Literature DB >> 30351394

VCPA: genomic variant calling pipeline and data management tool for Alzheimer's Disease Sequencing Project.

Yuk Yee Leung¹, Otto Valladares¹, Yi-Fan Chou¹, Han-Jen Lin¹, Amanda B Kuzma¹, Laura Cantwell¹, Liming Qu¹, Prabhakaran Gangadharan¹, William J Salerno², Gerard D Schellenberg¹, Li-San Wang¹.

Abstract

SUMMARY: We report VCPA, our SNP/Indel Variant Calling Pipeline and data management tool used for the analysis of whole genome and exome sequencing (WGS/WES) for the Alzheimer's Disease Sequencing Project. VCPA consists of two independent but linkable components: pipeline and tracking database. The pipeline, implemented using the Workflow Description Language and fully optimized for the Amazon elastic compute cloud environment, includes steps from aligning raw sequence reads to variant calling using GATK. The tracking database allows users to view job running status in real time and visualize >100 quality metrics per genome.
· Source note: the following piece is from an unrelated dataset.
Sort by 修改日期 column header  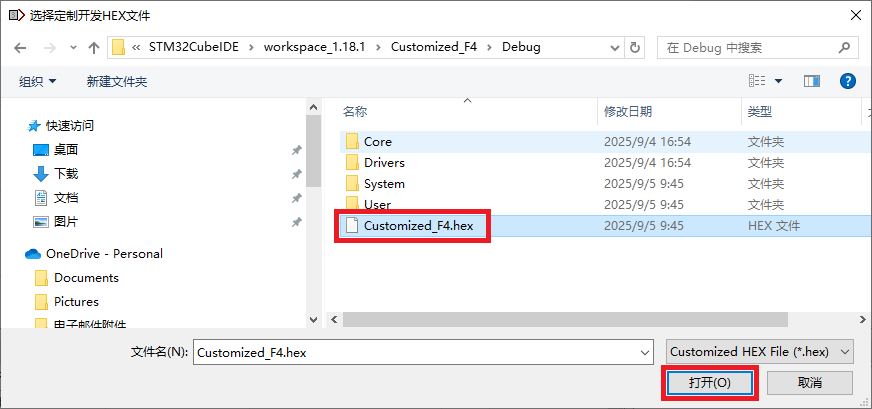pos(628,111)
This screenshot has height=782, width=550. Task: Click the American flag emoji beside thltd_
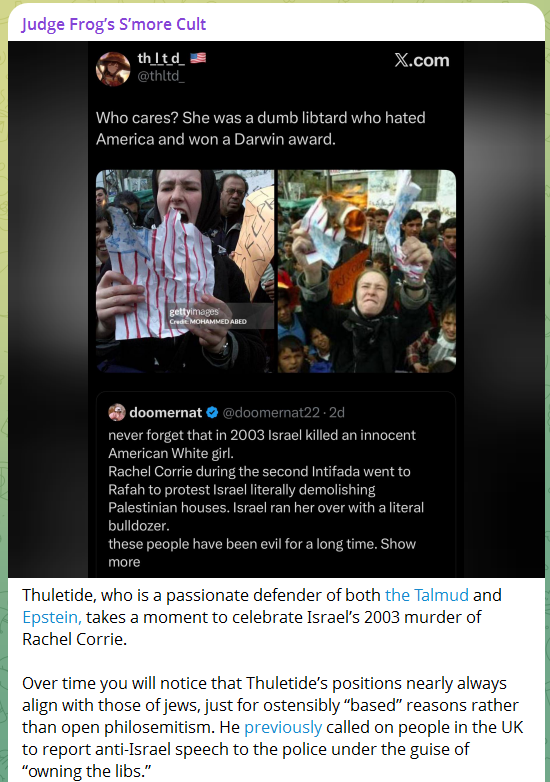pos(198,58)
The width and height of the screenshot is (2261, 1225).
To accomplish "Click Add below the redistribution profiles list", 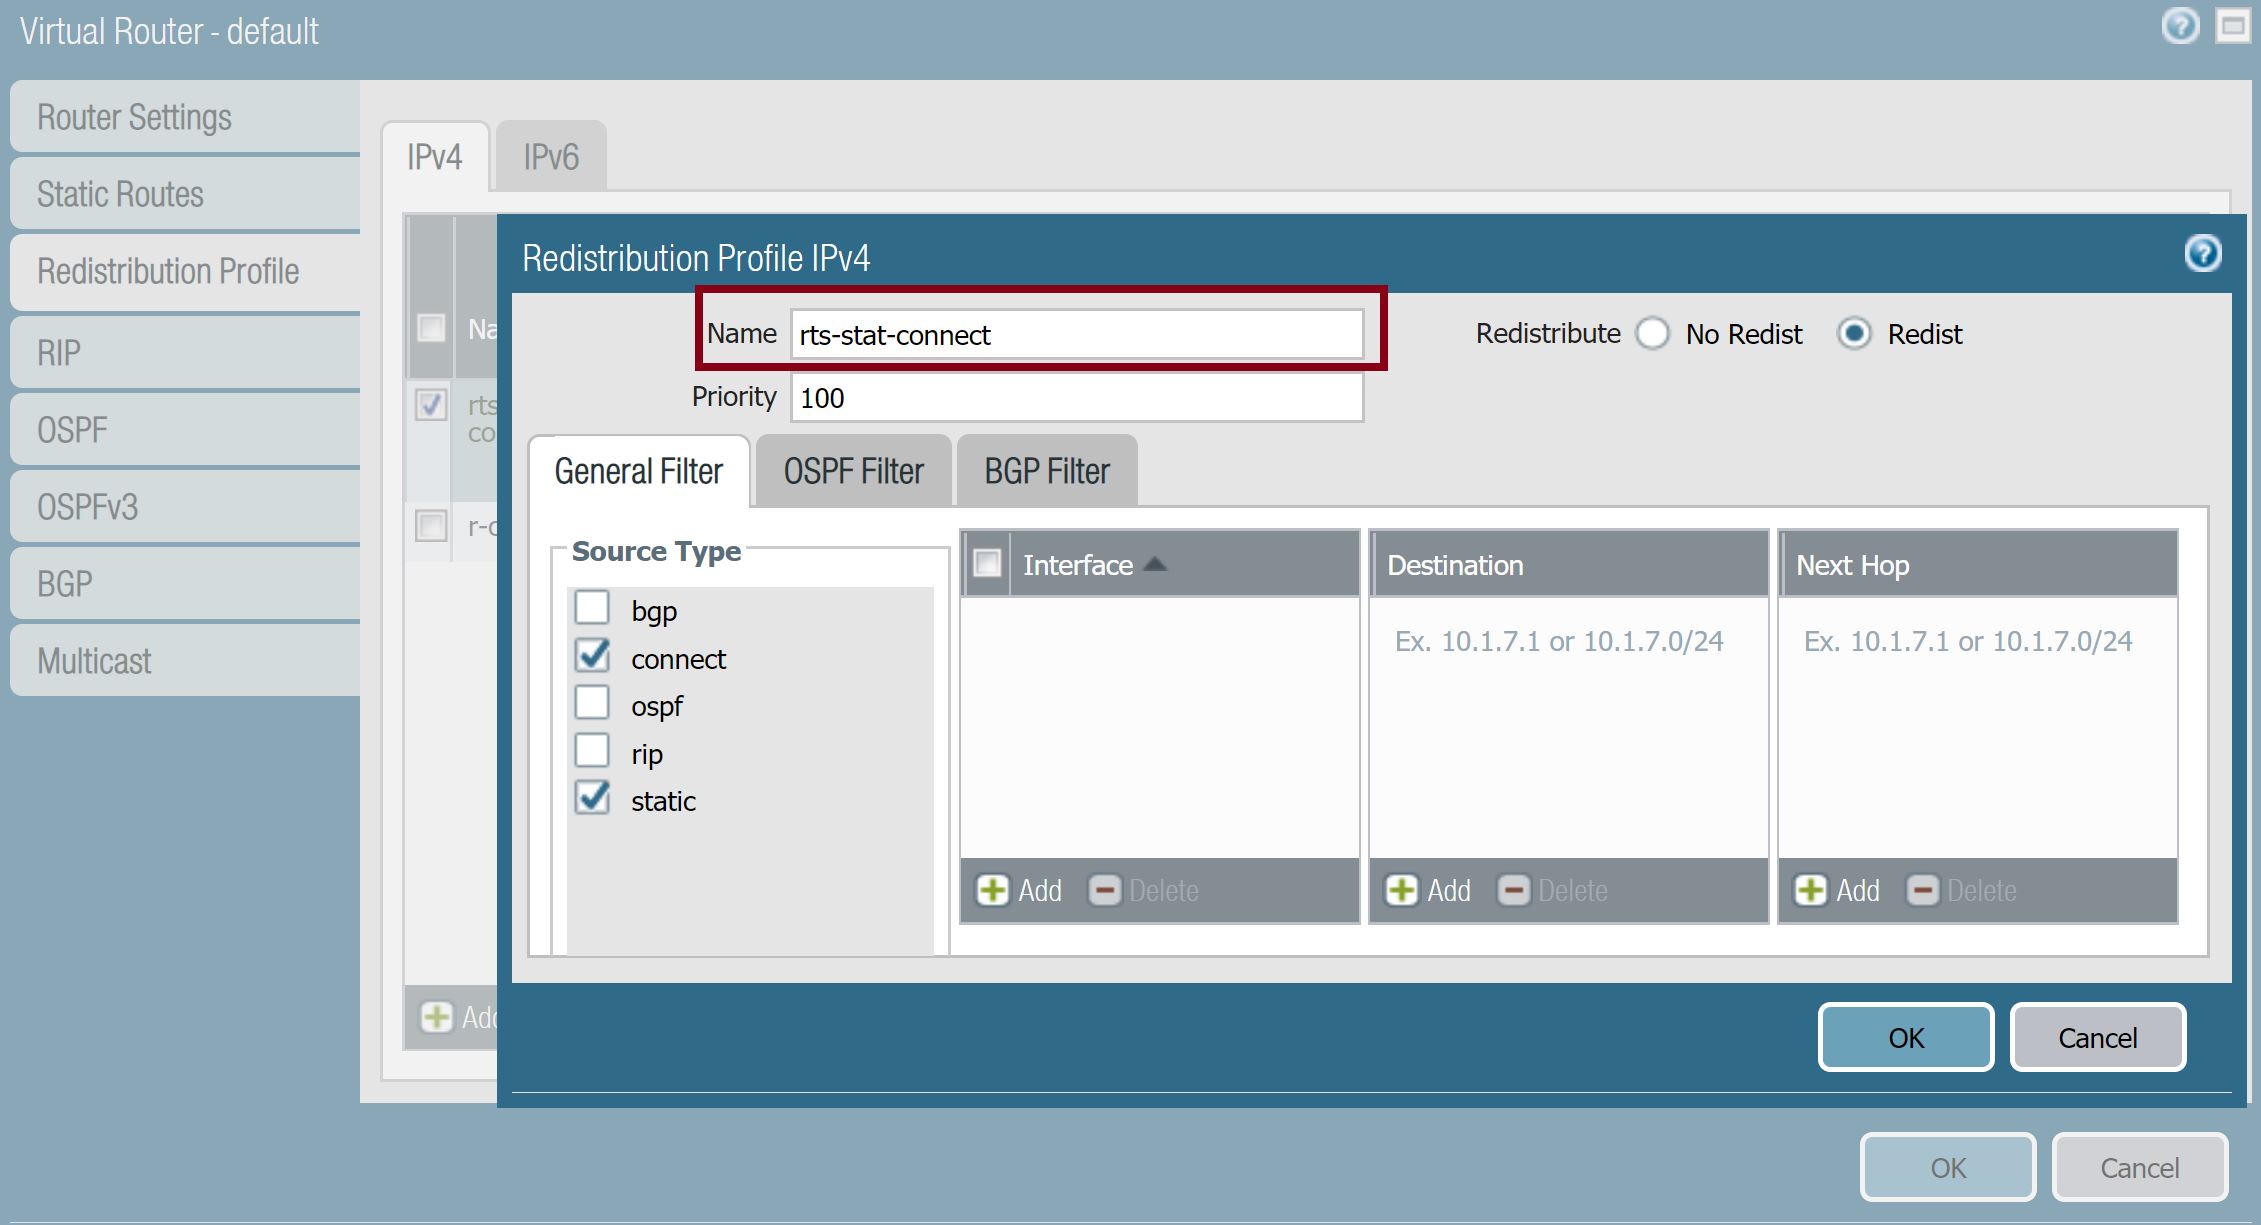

VCPA is functionally equivalent to the CCDG/TOPMed pipeline. Users can use the pipeline and the dockerized database to process large WGS/WES datasets on Amazon cloud with minimal configuration.
AVAILABILITY AND IMPLEMENTATION: VCPA is released under the MIT license and is available for academic and nonprofit use for free. The pipeline source code and step-by-step instructions are available from the National Institute on Aging Genetics of Alzheimer's Disease Data Storage Site (http://www.niagads.org/VCPA). SUPPLEMENTARY INFORMATION: Supplementary data are available at Bioinformatics online.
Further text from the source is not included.